The soldiers have accused local residents, who have been in­volved in a years-long land dispute with KDC, which is owned by the wife of Industry Minister Suy Sem, of burning down a wooden shelter on Saturday where the soldiers were stationed on the disputed land in Kompong Tralach district.

“The plaintiffs accuse three village ringleaders of burning down a wooden shelter,” said Chuop Chantoeun, Ta Ches commune police chief, referring to a wooden hut built in March on the disputed land and where RCAF soldiers are permanently stationed to protect KDC’s interests.

Mr. Chantoeun refused to name the three villagers the complaint was brought against.

“I will send the case to the upper level,” he said.

“This incident is characteristic of intimidation, damaging property and violence,” Mr. Chantoeun continued, adding that the RCAF soldiers had also lost money and belongings in the alleged arson.

So far, no complaint has been submitted by KDC and no arrests have been made, he said.

Contacted on Monday, residents in the area said they were provoked into starting the fire when groups of unidentified men showed up Friday and Saturday and began to measure and install demarcation posts on the 145 hectares of land over which 51 families have fought with KDC for ownership since 2007.

Sguon Yoeun, a local representative of families involved in the dispute, said eight workers began to install border demarcation posts around the disputed land on Friday. The following day, a group of soldiers and about 10 other men in civilian clothes went to the contested site to try and use GPS equipment to measure the land, he said.
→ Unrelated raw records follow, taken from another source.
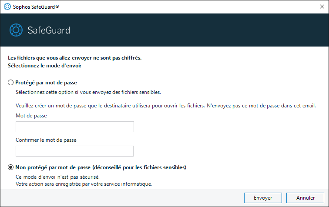Click the SafeGuard gear logo in header
Viewport: 329px width, 207px height.
coord(16,30)
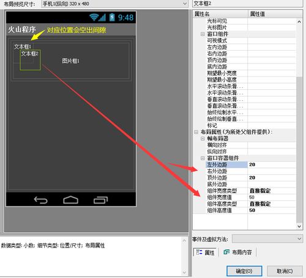Click the battery icon in phone status bar
Viewport: 306px width, 278px height.
112,17
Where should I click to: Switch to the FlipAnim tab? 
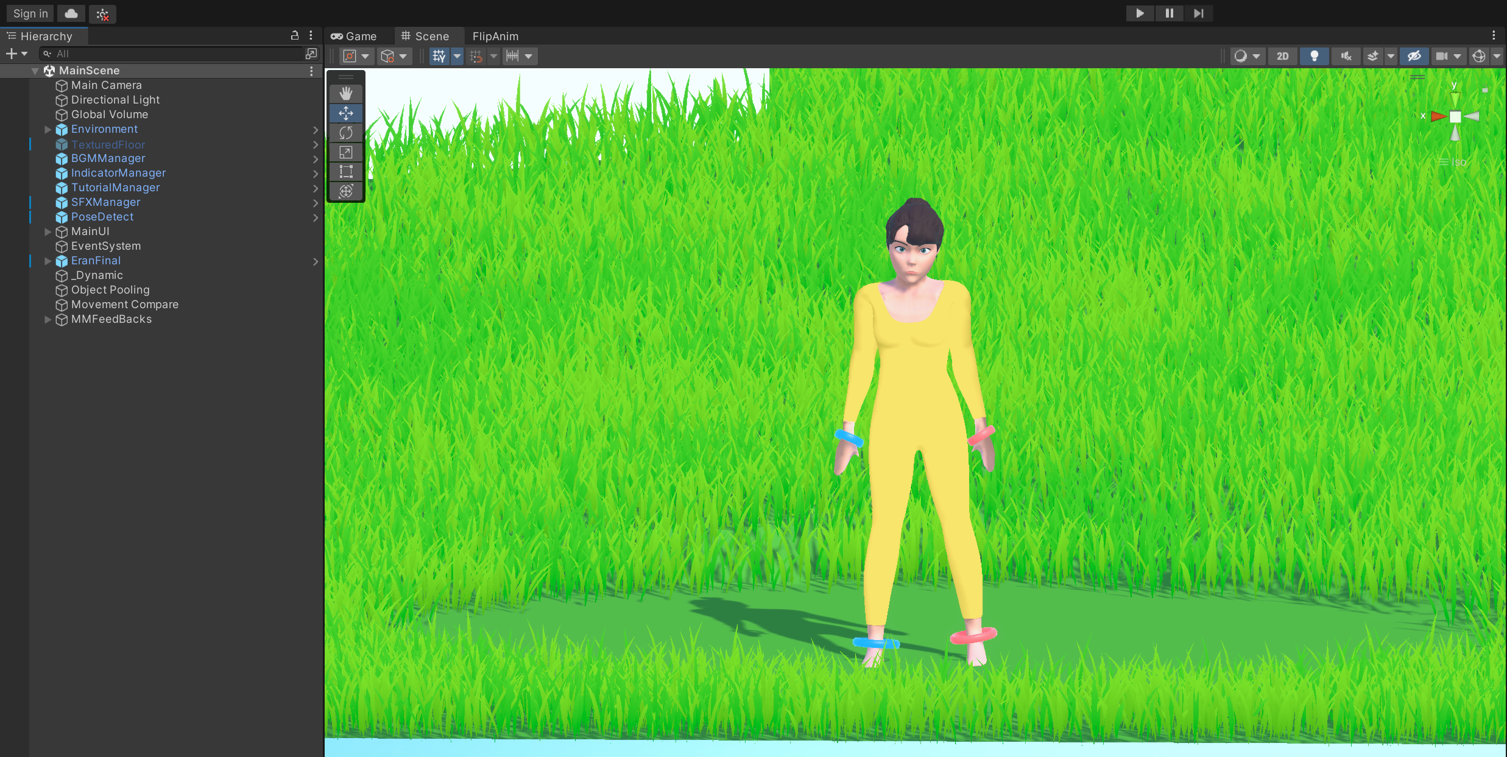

When the group refused to stop measuring the land, about 30 local vil­lagers chased them away, Mr. Yoeun said, adding, “the villagers de­cided to burn down their shelter.”

“The company is violating the law because the dispute is still in the courts,” he added.

KDC company officials and the firm’s lawyer could not be reached for comment.

Sam Chankea, provincial coordinator for local rights group Adhoc, said he believed the confrontation had been engineered to intentionally provoke the villagers. Mr. Chankea described the incident as an “old tactic of provoking violence so they can arrest and imprison the villagers’ representatives.”

Several of those involved in protests against KDC over the years have wound up in jail.

In 2011, the Kompong Chhnang Provincial Court rejected a joint complaint against KDC from the 51 families involved in the dispute and advised them to lodge independent civil suits against the company. Facing restrictive court fees, only 22 of the families have managed to submit individual complaints in the province.

Only one of those cases has been heard so far, that of 70-year-old Chat Batt, a farmer in Ta Ches commune, who took KDC to court over a 3,000-square-me­ter parcel of land she claims as her own. Last week, Ms. Batt lost her appeal and was ordered to pay KDC $1,250 in damages.

Reach Seima, another villager representative, said Monday that there had been no ringleaders in the burning of the shelter, as the villagers had all united to stop the land being demarcated.

“We have been the owners of this land for several decades,” said Mr. Seima. “If the court and the government do not hasten the process of resolving the dispute, a war will happen between the villagers and the company.”

Officials at the Ministry of Land Management could not be reached Monday to ascertain whether they had accompanied the RCAF soldiers to measure the villagers’ land on Saturday. The police chief, Mr. Chantoeun, also said he was unsure if the men had been from the ministry.